BRIEF:
Convert the lines from the start of the records through the line containing "will tap(541, 184)." into a JSON list of strings, one string per line, with blank lines omitted. Include only these lines.

Element and text location data:
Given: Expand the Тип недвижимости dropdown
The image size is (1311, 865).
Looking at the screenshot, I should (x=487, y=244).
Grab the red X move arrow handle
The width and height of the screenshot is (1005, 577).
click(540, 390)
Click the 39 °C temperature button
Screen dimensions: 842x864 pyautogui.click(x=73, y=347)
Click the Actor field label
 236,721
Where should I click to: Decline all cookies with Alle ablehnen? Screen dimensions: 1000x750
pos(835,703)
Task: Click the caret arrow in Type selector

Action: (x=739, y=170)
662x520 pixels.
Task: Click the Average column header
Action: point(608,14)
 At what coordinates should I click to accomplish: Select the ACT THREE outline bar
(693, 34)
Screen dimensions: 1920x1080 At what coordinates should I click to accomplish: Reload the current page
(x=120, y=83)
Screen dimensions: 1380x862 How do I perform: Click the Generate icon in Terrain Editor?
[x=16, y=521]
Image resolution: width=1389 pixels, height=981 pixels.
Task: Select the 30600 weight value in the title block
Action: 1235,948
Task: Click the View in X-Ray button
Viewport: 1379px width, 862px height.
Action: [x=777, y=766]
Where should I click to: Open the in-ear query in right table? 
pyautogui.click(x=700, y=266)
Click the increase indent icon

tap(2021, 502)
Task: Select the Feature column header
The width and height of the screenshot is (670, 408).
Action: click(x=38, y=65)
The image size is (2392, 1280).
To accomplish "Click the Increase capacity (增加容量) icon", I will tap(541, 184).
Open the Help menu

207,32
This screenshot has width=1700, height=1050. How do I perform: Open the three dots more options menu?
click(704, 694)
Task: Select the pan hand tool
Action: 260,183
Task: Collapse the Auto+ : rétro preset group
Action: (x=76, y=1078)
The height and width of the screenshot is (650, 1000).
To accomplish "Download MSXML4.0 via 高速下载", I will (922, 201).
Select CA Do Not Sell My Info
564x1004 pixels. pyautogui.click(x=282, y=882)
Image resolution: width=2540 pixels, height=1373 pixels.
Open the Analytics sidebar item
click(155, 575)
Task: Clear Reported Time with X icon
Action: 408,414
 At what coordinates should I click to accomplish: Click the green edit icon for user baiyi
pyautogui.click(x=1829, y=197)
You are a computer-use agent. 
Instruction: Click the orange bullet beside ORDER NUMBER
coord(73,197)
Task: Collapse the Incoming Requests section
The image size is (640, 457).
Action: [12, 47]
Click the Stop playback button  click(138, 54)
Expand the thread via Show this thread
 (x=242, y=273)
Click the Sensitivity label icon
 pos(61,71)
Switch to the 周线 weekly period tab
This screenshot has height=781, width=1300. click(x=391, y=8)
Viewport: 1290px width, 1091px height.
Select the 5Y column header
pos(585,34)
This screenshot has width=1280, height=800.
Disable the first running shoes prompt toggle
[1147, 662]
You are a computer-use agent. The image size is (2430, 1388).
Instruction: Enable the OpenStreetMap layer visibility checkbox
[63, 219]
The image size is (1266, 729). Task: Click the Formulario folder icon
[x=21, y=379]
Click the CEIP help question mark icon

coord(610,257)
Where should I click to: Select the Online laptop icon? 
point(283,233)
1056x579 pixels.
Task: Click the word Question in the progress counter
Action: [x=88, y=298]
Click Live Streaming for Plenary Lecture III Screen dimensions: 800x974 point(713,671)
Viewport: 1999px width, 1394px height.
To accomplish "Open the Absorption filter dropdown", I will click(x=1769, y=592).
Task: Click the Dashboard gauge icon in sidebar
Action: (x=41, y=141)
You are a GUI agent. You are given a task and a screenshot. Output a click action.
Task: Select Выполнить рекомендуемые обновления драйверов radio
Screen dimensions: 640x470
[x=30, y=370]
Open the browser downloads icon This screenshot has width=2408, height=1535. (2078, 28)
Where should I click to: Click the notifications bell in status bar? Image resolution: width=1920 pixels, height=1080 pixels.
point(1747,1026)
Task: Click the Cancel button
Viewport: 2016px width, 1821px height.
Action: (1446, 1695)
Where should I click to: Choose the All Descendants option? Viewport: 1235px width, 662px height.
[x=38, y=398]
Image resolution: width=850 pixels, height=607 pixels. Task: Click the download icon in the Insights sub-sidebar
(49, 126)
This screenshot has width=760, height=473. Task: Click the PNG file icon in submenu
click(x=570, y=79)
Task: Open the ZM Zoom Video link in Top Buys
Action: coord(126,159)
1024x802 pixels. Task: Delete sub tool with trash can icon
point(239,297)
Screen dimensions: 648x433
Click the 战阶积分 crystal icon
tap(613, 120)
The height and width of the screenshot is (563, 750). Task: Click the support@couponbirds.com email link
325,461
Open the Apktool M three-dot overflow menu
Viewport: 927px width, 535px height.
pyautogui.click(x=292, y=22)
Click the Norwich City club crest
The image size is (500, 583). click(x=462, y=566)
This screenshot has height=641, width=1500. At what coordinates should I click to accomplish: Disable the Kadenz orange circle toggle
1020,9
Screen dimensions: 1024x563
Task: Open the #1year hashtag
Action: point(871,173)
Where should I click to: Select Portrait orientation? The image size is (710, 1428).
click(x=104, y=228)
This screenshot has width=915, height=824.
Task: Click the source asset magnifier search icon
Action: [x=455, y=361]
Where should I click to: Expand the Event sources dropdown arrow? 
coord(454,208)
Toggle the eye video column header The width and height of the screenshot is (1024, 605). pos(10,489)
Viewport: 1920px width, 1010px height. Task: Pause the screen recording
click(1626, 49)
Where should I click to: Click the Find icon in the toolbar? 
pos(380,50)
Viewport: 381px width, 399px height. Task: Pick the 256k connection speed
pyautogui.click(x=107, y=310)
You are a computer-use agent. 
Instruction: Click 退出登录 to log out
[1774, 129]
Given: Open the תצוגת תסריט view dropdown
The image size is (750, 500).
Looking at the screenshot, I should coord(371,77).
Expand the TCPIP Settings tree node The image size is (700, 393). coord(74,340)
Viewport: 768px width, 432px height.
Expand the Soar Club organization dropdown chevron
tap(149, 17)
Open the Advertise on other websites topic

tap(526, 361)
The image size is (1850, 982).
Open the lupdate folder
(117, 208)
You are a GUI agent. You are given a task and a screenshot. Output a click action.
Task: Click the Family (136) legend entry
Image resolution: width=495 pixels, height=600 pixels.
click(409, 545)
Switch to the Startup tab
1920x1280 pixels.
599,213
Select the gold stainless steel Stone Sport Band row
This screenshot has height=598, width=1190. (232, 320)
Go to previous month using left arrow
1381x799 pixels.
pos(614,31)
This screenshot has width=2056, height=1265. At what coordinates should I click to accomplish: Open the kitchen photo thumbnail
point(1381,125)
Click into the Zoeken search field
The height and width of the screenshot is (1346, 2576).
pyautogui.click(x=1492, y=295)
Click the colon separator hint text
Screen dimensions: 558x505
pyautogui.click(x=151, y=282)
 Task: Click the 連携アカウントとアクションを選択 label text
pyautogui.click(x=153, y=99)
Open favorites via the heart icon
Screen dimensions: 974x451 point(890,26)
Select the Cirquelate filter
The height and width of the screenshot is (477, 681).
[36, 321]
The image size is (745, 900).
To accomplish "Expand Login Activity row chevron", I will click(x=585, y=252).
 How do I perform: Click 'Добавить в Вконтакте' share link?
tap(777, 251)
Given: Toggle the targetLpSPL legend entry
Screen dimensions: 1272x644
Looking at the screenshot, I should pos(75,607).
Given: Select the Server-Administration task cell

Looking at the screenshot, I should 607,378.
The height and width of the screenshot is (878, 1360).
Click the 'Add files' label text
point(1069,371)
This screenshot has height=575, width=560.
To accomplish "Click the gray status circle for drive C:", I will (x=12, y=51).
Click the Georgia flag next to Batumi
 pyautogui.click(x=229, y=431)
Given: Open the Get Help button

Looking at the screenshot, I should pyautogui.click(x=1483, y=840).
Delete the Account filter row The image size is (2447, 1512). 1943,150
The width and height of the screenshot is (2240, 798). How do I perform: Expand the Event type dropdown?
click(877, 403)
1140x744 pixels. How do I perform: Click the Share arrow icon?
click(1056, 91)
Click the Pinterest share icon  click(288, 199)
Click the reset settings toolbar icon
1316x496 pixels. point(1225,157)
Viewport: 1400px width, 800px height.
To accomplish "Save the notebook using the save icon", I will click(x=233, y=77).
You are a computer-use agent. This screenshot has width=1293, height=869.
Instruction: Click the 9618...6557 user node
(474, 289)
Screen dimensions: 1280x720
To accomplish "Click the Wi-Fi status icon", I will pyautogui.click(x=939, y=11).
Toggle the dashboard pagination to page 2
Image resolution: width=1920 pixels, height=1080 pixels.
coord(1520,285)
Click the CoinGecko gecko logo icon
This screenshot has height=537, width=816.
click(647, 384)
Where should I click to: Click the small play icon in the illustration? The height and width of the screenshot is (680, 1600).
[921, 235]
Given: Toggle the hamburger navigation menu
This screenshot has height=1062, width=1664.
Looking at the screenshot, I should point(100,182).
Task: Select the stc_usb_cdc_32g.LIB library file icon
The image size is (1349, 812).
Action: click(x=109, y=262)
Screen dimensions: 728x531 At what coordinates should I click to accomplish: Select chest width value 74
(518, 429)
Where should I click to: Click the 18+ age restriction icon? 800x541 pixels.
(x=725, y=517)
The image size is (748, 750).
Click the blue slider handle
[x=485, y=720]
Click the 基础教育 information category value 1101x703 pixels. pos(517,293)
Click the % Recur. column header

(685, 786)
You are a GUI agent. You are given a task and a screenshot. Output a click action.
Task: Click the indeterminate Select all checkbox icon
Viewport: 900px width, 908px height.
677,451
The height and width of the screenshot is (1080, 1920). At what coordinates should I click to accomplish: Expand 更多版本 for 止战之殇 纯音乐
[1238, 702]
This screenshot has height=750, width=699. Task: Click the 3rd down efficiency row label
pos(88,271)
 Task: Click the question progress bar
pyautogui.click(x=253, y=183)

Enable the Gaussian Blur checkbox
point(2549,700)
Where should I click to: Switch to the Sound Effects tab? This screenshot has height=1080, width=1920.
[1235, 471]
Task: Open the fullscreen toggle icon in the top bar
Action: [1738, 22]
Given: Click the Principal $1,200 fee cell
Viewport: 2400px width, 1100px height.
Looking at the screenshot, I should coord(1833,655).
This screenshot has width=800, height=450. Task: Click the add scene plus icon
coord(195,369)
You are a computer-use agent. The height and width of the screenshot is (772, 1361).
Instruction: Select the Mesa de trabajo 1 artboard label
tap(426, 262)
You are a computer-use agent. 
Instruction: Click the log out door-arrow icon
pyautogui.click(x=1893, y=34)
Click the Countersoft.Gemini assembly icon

OUTPUT FOR THIS TASK:
[
  "Given: Expand the Тип недвижимости dropdown",
  "The image size is (1311, 865).",
  "Looking at the screenshot, I should (x=487, y=244).",
  "Grab the red X move arrow handle",
  "The width and height of the screenshot is (1005, 577).",
  "click(540, 390)",
  "Click the 39 °C temperature button",
  "Screen dimensions: 842x864 pyautogui.click(x=73, y=347)",
  "Click the Actor field label",
  " 236,721",
  "Where should I click to: Decline all cookies with Alle ablehnen? Screen dimensions: 1000x750",
  "pos(835,703)",
  "Task: Click the caret arrow in Type selector",
  "Action: (x=739, y=170)",
  "662x520 pixels.",
  "Task: Click the Average column header",
  "Action: point(608,14)",
  " At what coordinates should I click to accomplish: Select the ACT THREE outline bar",
  "(693, 34)",
  "Screen dimensions: 1920x1080 At what coordinates should I click to accomplish: Reload the current page",
  "(x=120, y=83)",
  "Screen dimensions: 1380x862 How do I perform: Click the Generate icon in Terrain Editor?",
  "[x=16, y=521]",
  "Image resolution: width=1389 pixels, height=981 pixels.",
  "Task: Select the 30600 weight value in the title block",
  "Action: 1235,948",
  "Task: Click the View in X-Ray button",
  "Viewport: 1379px width, 862px height.",
  "Action: [x=777, y=766]",
  "Where should I click to: Open the in-ear query in right table? ",
  "pyautogui.click(x=700, y=266)",
  "Click the increase indent icon",
  "tap(2021, 502)",
  "Task: Select the Feature column header",
  "The width and height of the screenshot is (670, 408).",
  "Action: click(x=38, y=65)",
  "The image size is (2392, 1280).",
  "To accomplish \"Click the Increase capacity (增加容量) icon\", I will tap(541, 184)."
]